### [Task a]
What does the Faultbox chapter on scenarios and failure generation say it teaches you to do? List every item.

### [Reading text]
════
On this page

Chapter 10: Scenarios & Failure Generation

Duration: 20 minutes Prerequisites: Chapter 3 (Fault Injection) completed

Goals & Purpose

Chapter 6 introduced the domain-centric model — separating scenarios, fault assumptions, and oracles into three independent layers. This chapter builds on that with faultbox generate: automatic failure discovery that outputs the domain-centric format.

The question: “Have I tested every way this system can break?”

This chapter teaches you to:

  • Register scenario probes — describe what the system does
  • Auto-generate fault assumptions — let Faultbox propose failure modes
  • Review and curate — add overrides with expected behavior
  • Organize specs across files — use load() for clean separation

After this chapter, your workflow becomes: write the happy path once, generate all failures automatically, review, commit.
════
### [Provided data]
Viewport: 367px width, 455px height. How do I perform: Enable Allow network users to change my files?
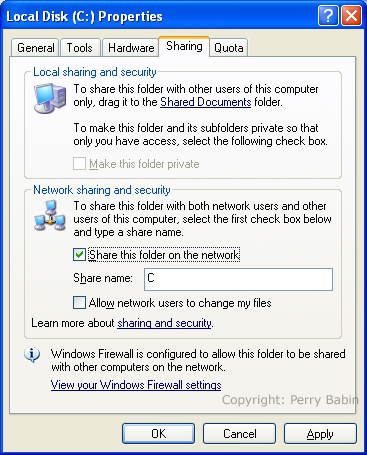click(x=79, y=303)
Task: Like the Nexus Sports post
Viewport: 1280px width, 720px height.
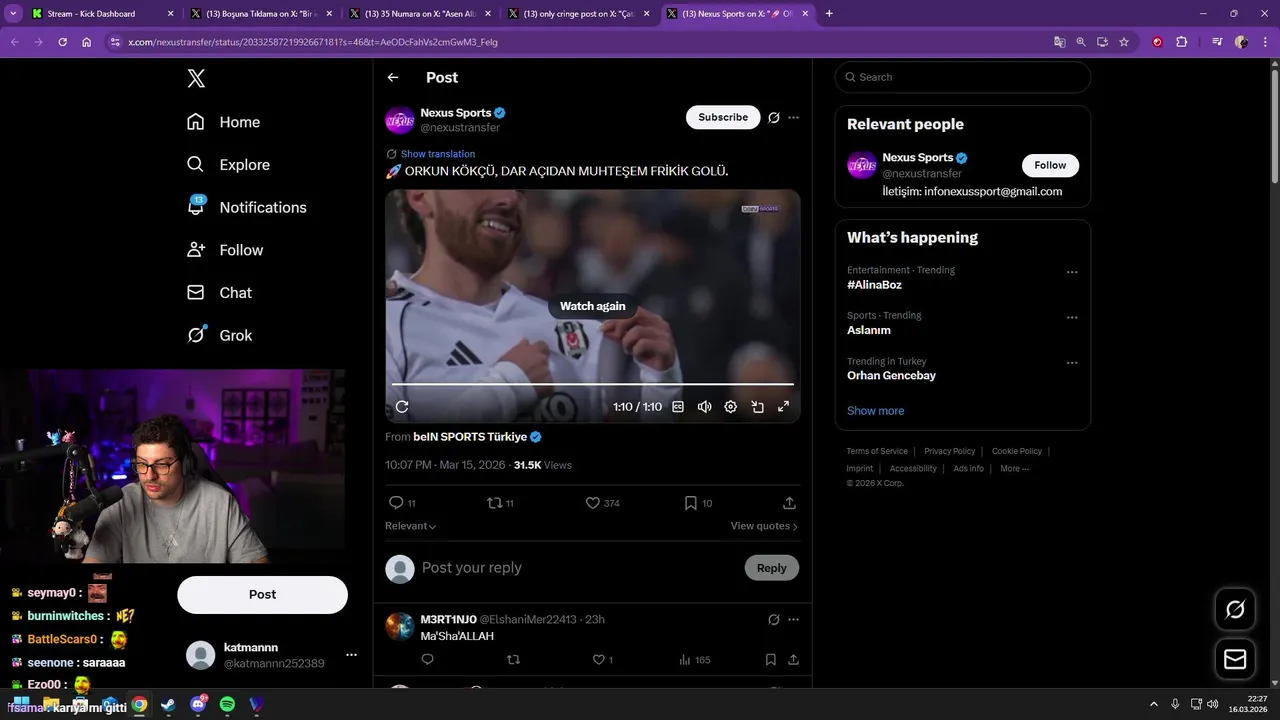Action: click(593, 503)
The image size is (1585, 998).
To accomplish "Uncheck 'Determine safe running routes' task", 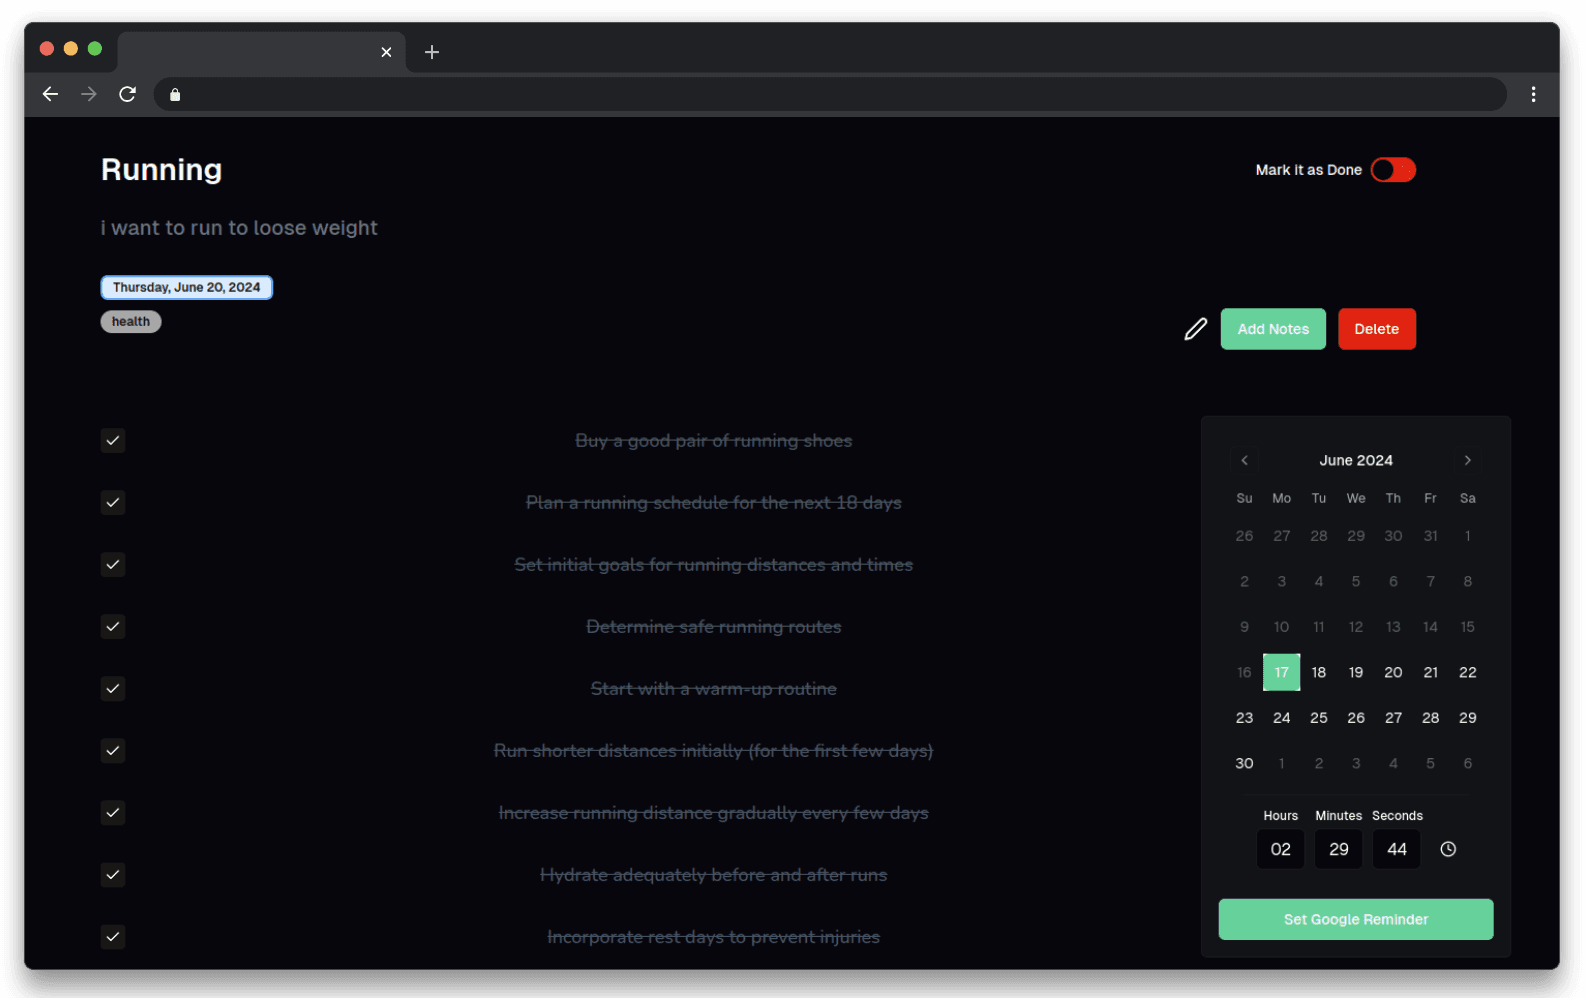I will (x=113, y=626).
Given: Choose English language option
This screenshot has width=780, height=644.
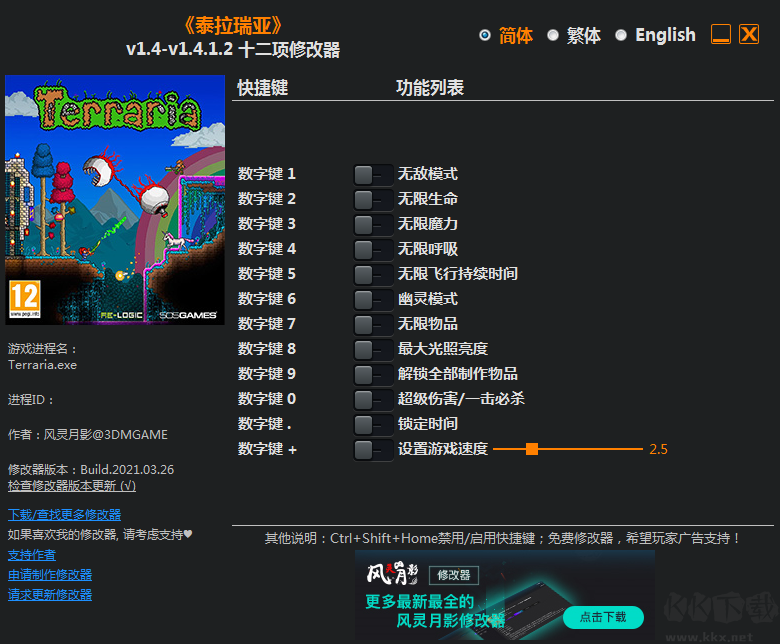Looking at the screenshot, I should [621, 35].
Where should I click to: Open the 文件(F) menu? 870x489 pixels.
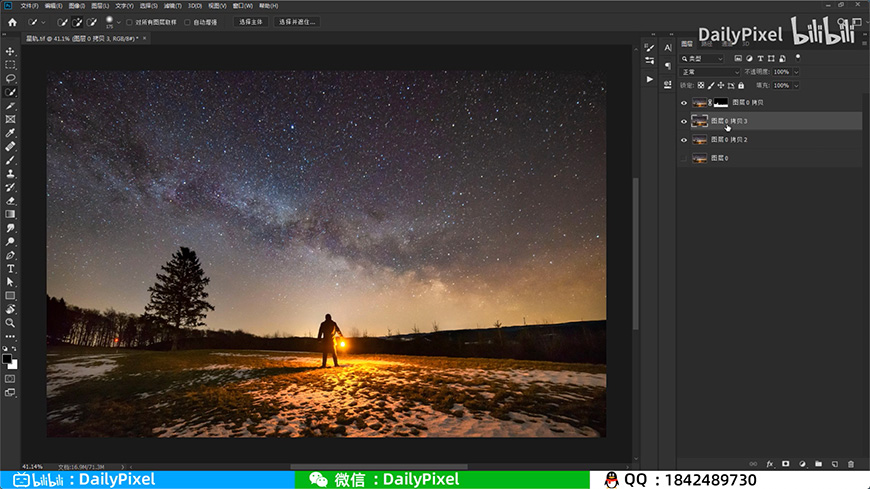point(29,6)
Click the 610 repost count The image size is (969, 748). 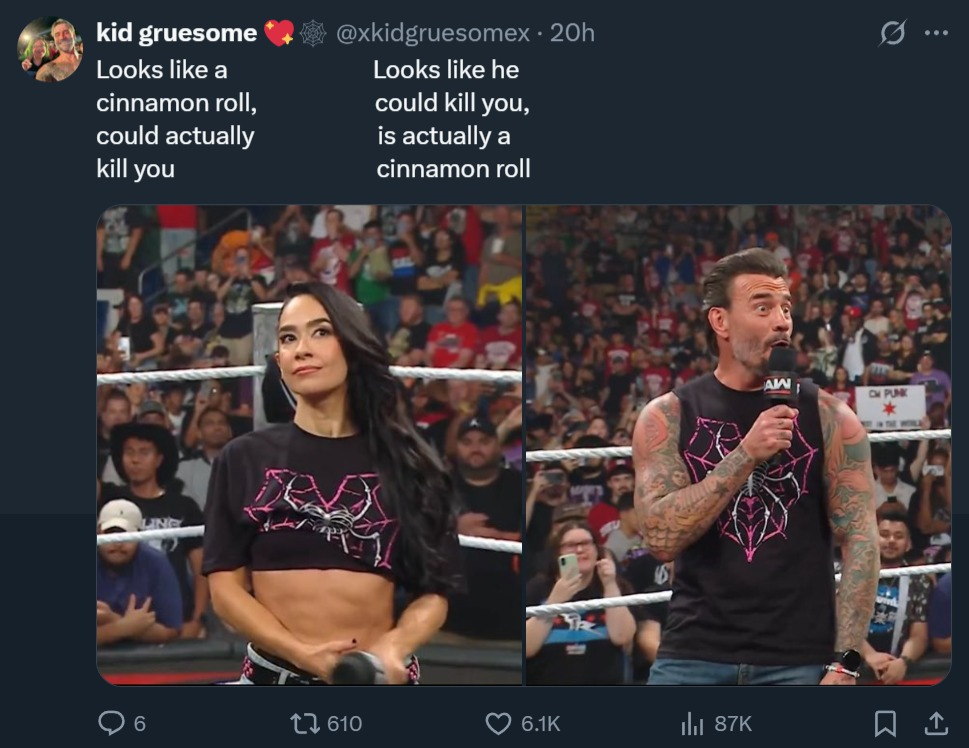click(344, 723)
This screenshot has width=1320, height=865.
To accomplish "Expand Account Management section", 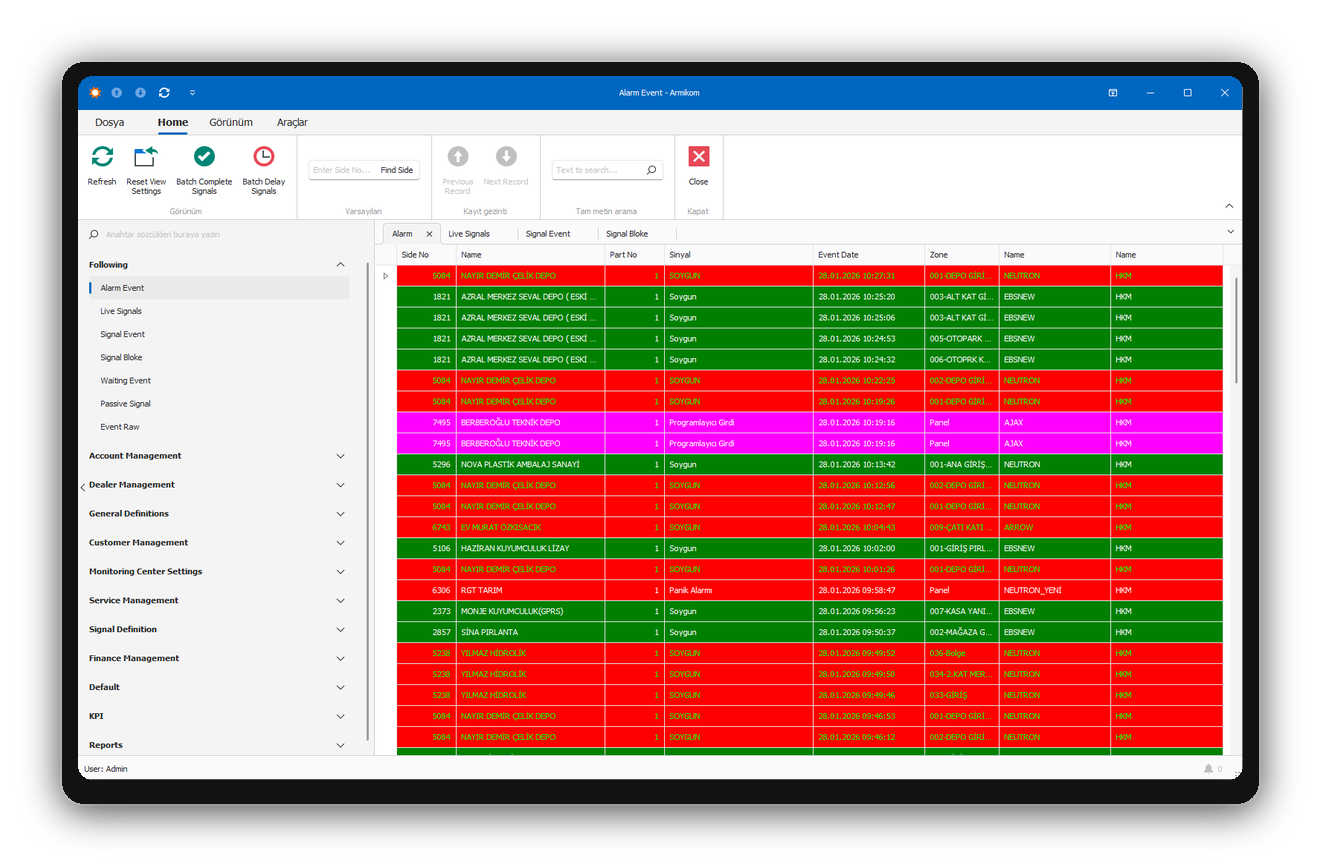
════
### [Task b]
Which lines in the records contain the string "width"? Identify each one and copy it in full.

### [Task answer a]
- Register scenario probes: describe what the system does
- Auto-generate fault assumptions: let Faultbox propose failure modes
- Review and curate: add overrides with expected behavior
- Organize specs across files: use load() for clean separation

### [Task answer b]
Viewport: 367px width, 455px height. How do I perform: Enable Allow network users to change my files?
Viewport: 1280px width, 720px height.
This screenshot has width=780, height=644.
This screenshot has width=1320, height=865.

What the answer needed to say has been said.